Makkabi Deutschland erachtet es als notwendig, dass der Berliner Fußball-Verband nun präventiv gegen Antisemitismus, Rassismus, Homophobie und alle anderen Formen der Diskriminierung und der diskriminierenden Gewalt auf seinen Fußballplätzen und in seinen Mitgliedsvereinen vorgeht. Gerade vor dem Hintergrund der European Maccabi Games, die in diesem Jahr erstmals in Berlin und in Deutschland stattfanden und zu deren Erfolg der Berliner Fußball-Verband tatkräftig beitrug, wäre es das richtige Zeichen. Makkabi Deutschland bietet sich an, den Verband bei der Suche nach einer geeigneten Präventionsstrategie behilflich zu sein.

 

 

Makkabi Deutschland e.V. ist der jüdische Dachverband von 37 Makkabi Ortsvereinen mit über 4.000 Mitglieder. Die Makkabi Ortsvereine sind offen für alle Sportler, unabhängig von Religion und Herkunft. Alle vier Jahr stellt Makkabi Deutschland e.V. die deutsch-jüdische Nationalmannschaft für die Weltmakkabi-Spiele in Israel und um zwei Jahre dazu versetzt für die European Maccabi Games auf.

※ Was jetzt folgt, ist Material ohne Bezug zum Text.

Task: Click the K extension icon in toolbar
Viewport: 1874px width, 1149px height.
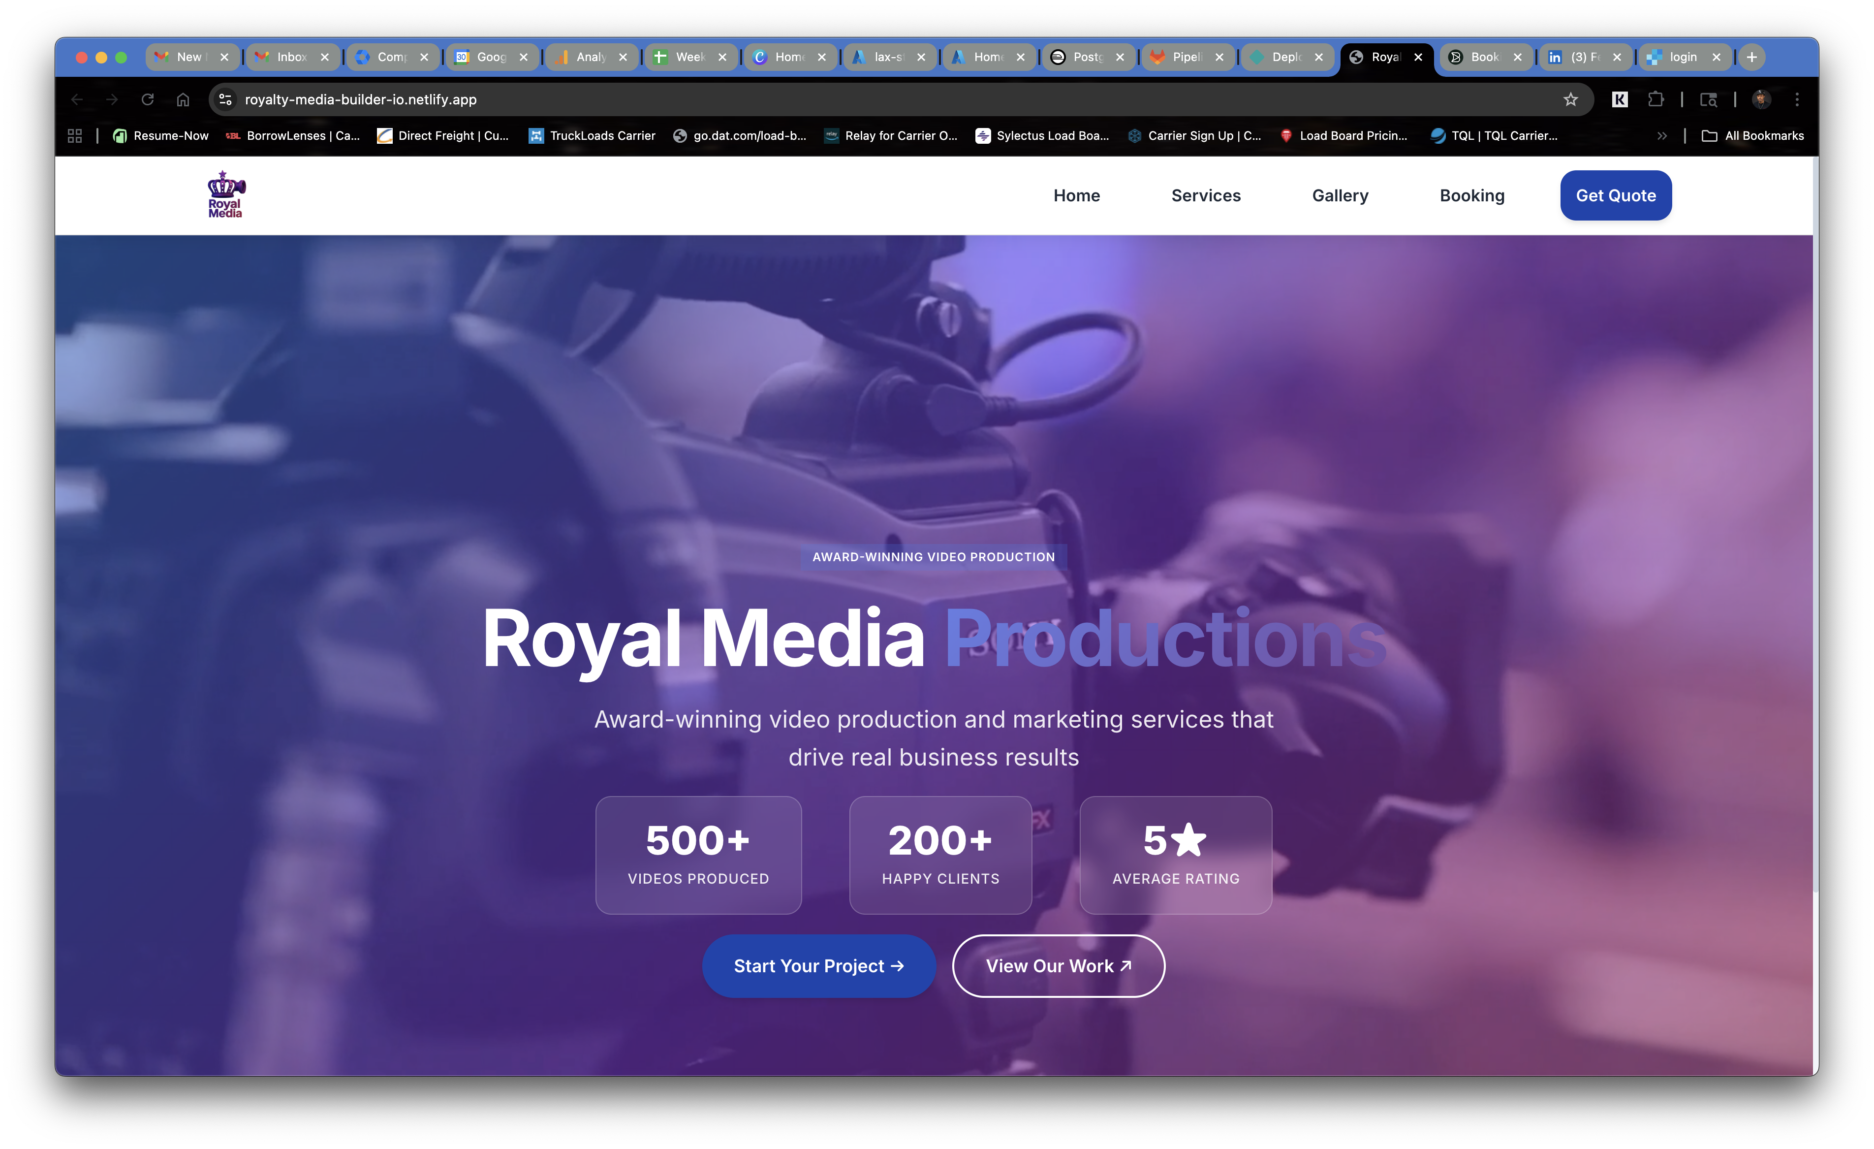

Im Sommer 2015 war Makkabi Deutschland e.V. austragender Verband der European Maccabi Games in Berlin, die historisch und gesellschaftspolitisch von großer Bedeutung waren. Der Berliner Fußball-Verband unterstütze hier tatkräftig beim Fußball- und beim Futsalturnier. Das ehrenamtliche Präsidium wird auf vier Jahre von den Delegierten der Ortsvereine in der Generalversammlung gewählt.